======== Text zur Analyse
Habeck/Fischer über 40 Jahre Grüne

Zurecht ist Literaturfestival-Chef Ulrich Schreiber stolz auf diesen Coup: Robert Habeck, Liebling von Medien und linksliberalem Bürgertum, trifft auf Joschka Fischer. Zwei Generationen Grüner Politik. Ein öffentliches Gespräch der beiden gab es bisher anscheinend erst einmal, im Sommer 2015 in Kiel.

Schlohweiß ist das Haar von Joschka Fischer geworden: Mit den gewohnten Sorgenfalten und seiner markanten, leicht kratzigen Stimme verleiht ihm das die Aura eines Elder Statesman. Es zeugt von Stil, dass er sich nach dem Abschied aus der Politik sehr rar macht und nicht ständig seine Meinung zu allem und jedem herausposaunt. Das hebt Joschka Fischer von seinen roten Ex-Koalitionspartnern wie Gerhard Schröder und Sigmar Gabriel wohltuend ab.
================
Aufgabenstellung -
a) Gib aus dem Text über Habeck und Fischer alles von „Habeck/Fischer über 40“ bis hinunter zu „Gabriel wohltuend ab.“ wortgetreu aus.
b) Wann und wo fand laut dem Text über Habeck und Fischer das bisher anscheinend einzige öffentliche Gespräch der beiden statt?
Maßgeblich ist allein der Text über Habeck und Fischer.
======== Listenauszüge
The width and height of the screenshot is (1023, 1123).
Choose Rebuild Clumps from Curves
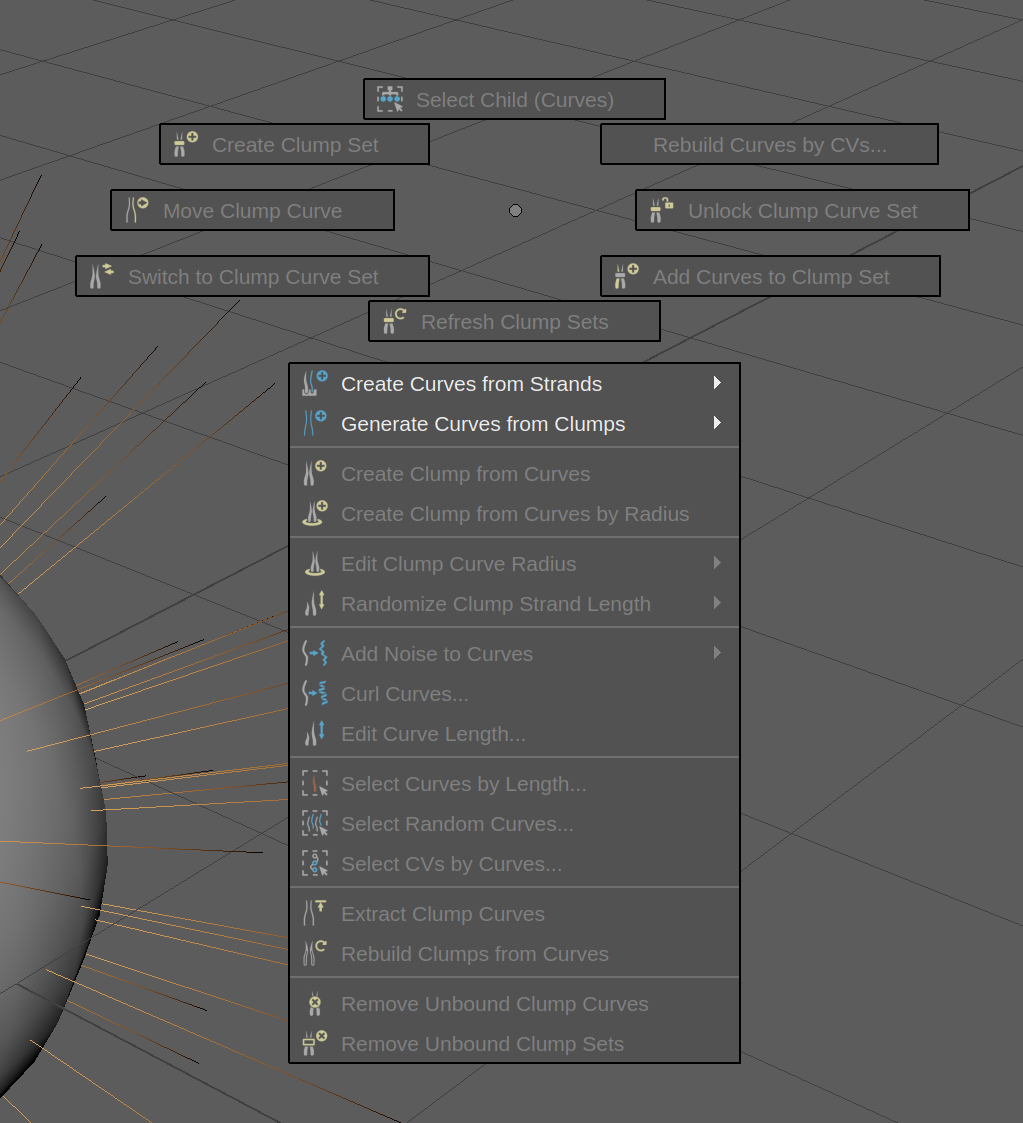(x=474, y=954)
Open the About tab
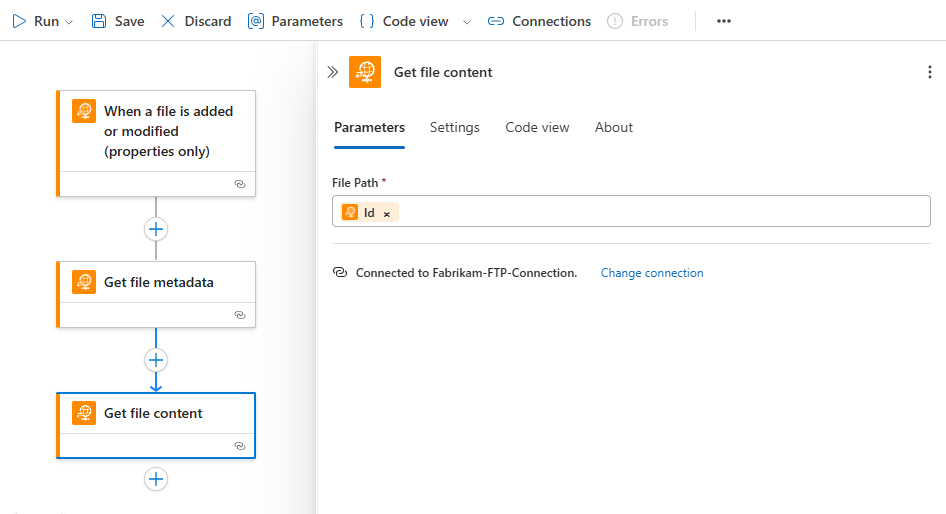Viewport: 946px width, 514px height. tap(614, 127)
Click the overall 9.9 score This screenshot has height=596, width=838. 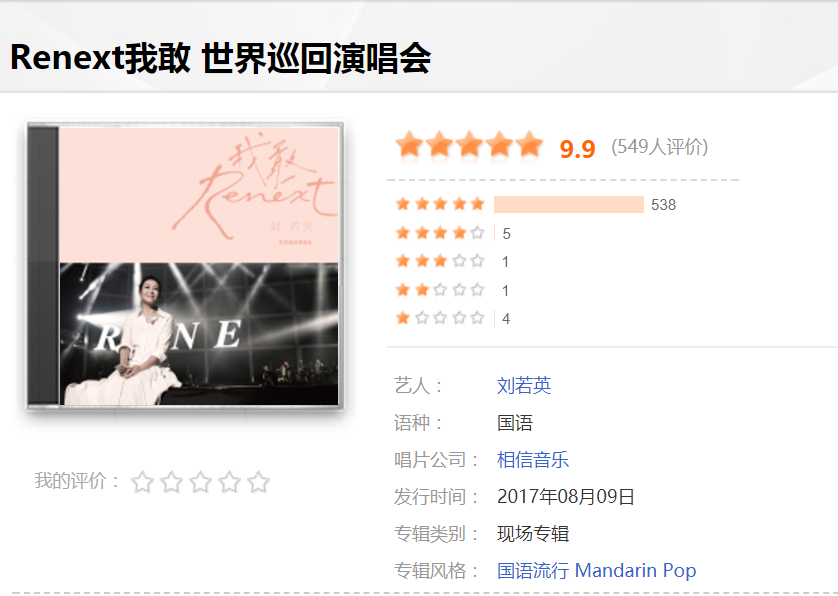(x=577, y=149)
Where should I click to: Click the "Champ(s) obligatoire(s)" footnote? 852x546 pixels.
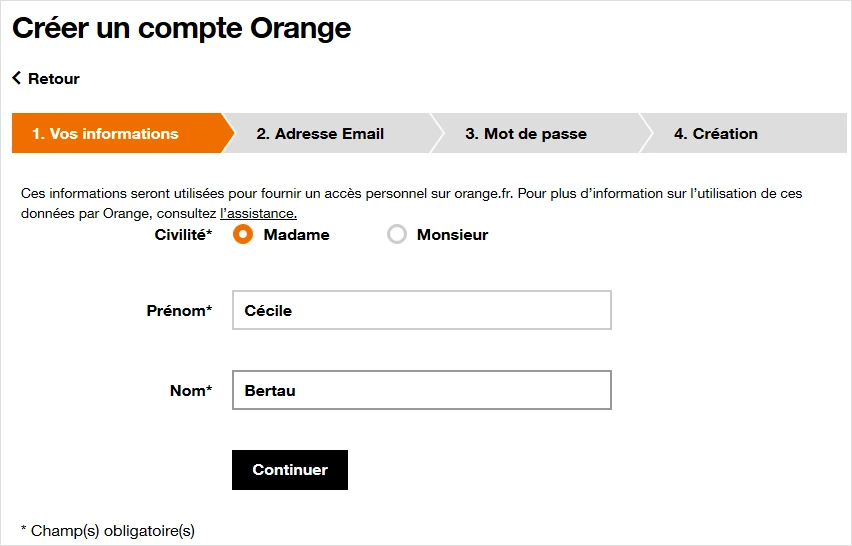tap(108, 530)
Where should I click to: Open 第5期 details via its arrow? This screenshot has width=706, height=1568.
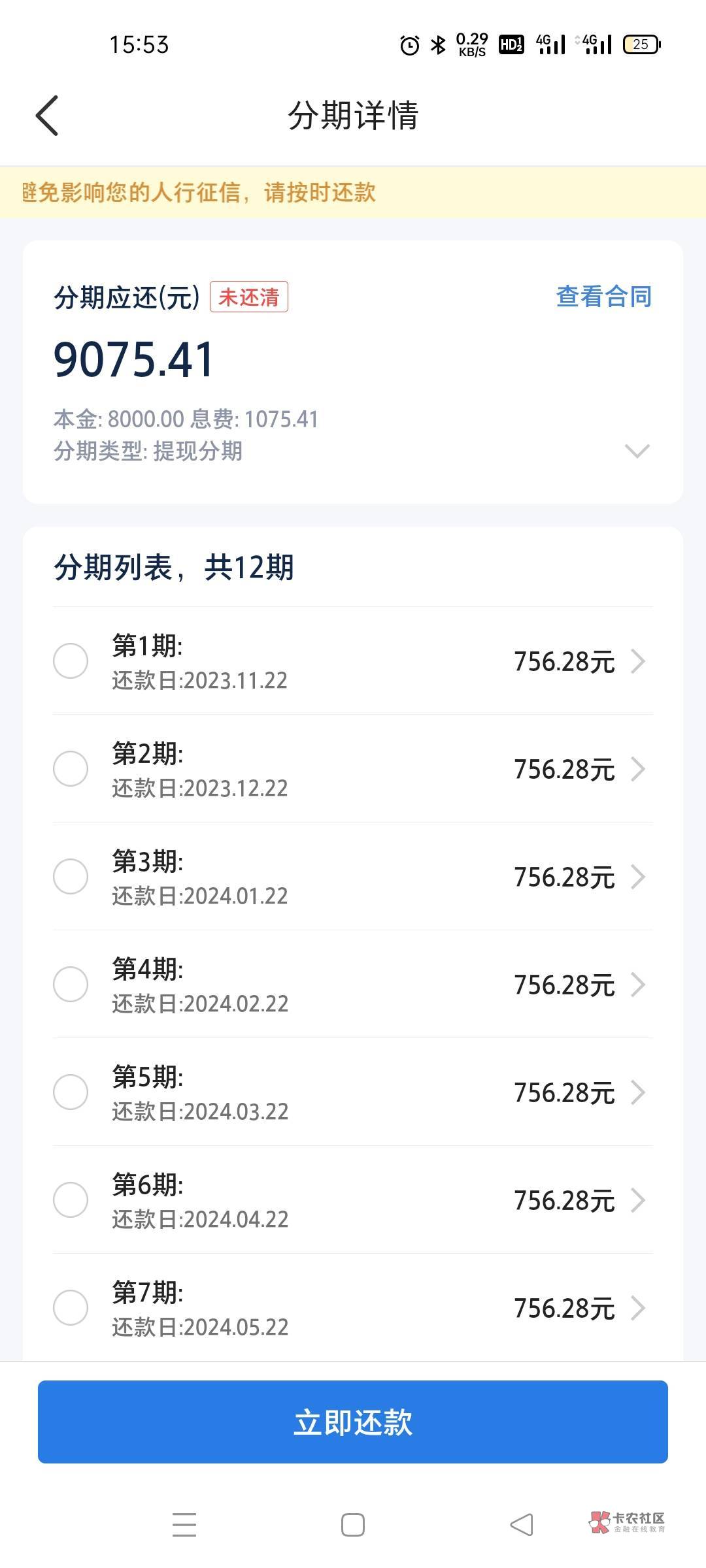pyautogui.click(x=638, y=1092)
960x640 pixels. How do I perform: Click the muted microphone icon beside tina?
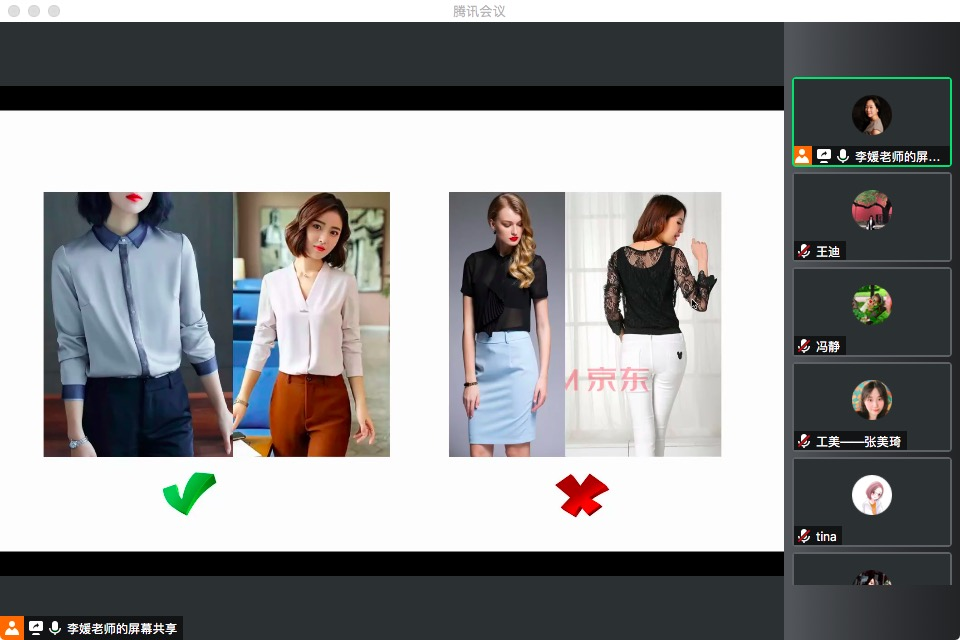tap(804, 536)
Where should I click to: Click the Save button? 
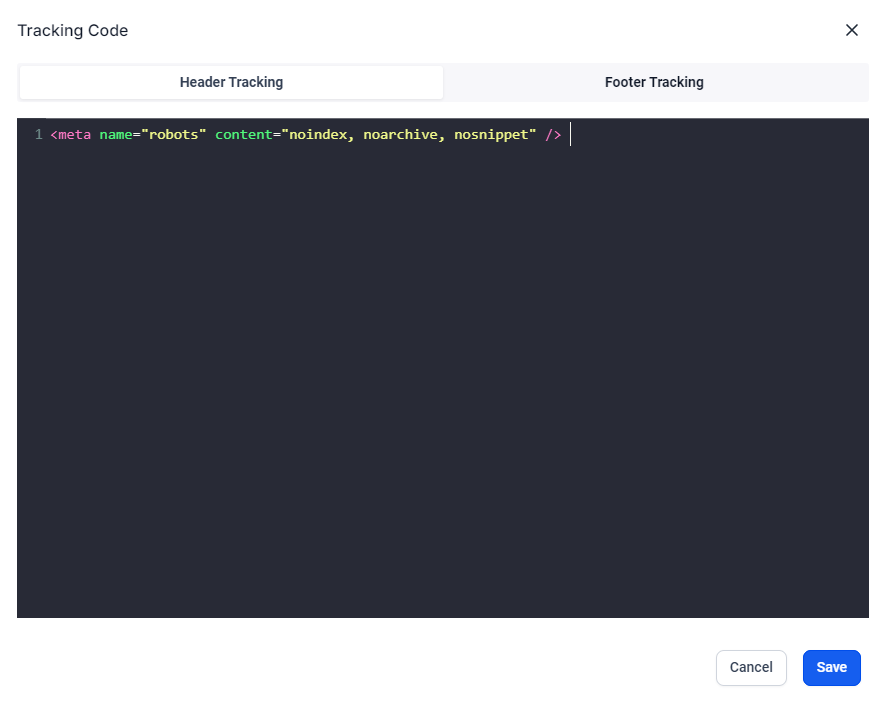tap(831, 667)
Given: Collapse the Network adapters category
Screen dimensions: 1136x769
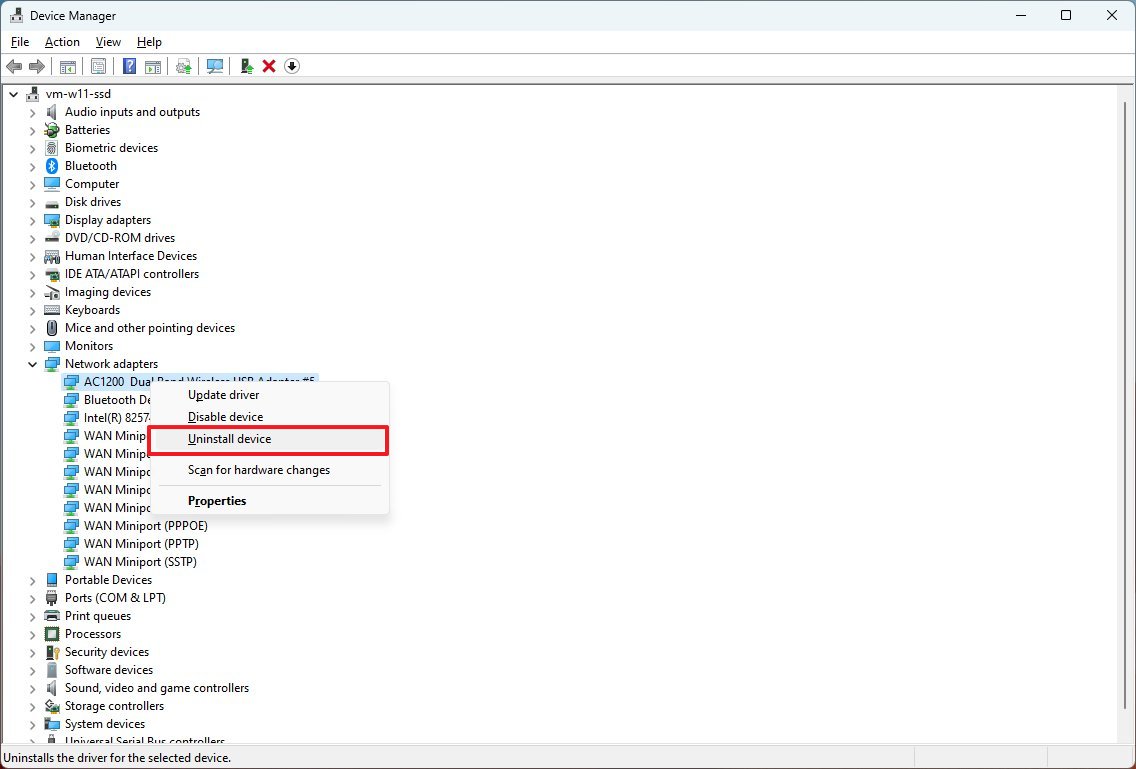Looking at the screenshot, I should (32, 363).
================
Lösungen -
a)
Habeck/Fischer über 40 Jahre Grüne

Zurecht ist Literaturfestival-Chef Ulrich Schreiber stolz auf diesen Coup: Robert Habeck, Liebling von Medien und linksliberalem Bürgertum, trifft auf Joschka Fischer. Zwei Generationen Grüner Politik. Ein öffentliches Gespräch der beiden gab es bisher anscheinend erst einmal, im Sommer 2015 in Kiel.

Schlohweiß ist das Haar von Joschka Fischer geworden: Mit den gewohnten Sorgenfalten und seiner markanten, leicht kratzigen Stimme verleiht ihm das die Aura eines Elder Statesman. Es zeugt von Stil, dass er sich nach dem Abschied aus der Politik sehr rar macht und nicht ständig seine Meinung zu allem und jedem herausposaunt. Das hebt Joschka Fischer von seinen roten Ex-Koalitionspartnern wie Gerhard Schröder und Sigmar Gabriel wohltuend ab.

b) Im Sommer 2015 in Kiel.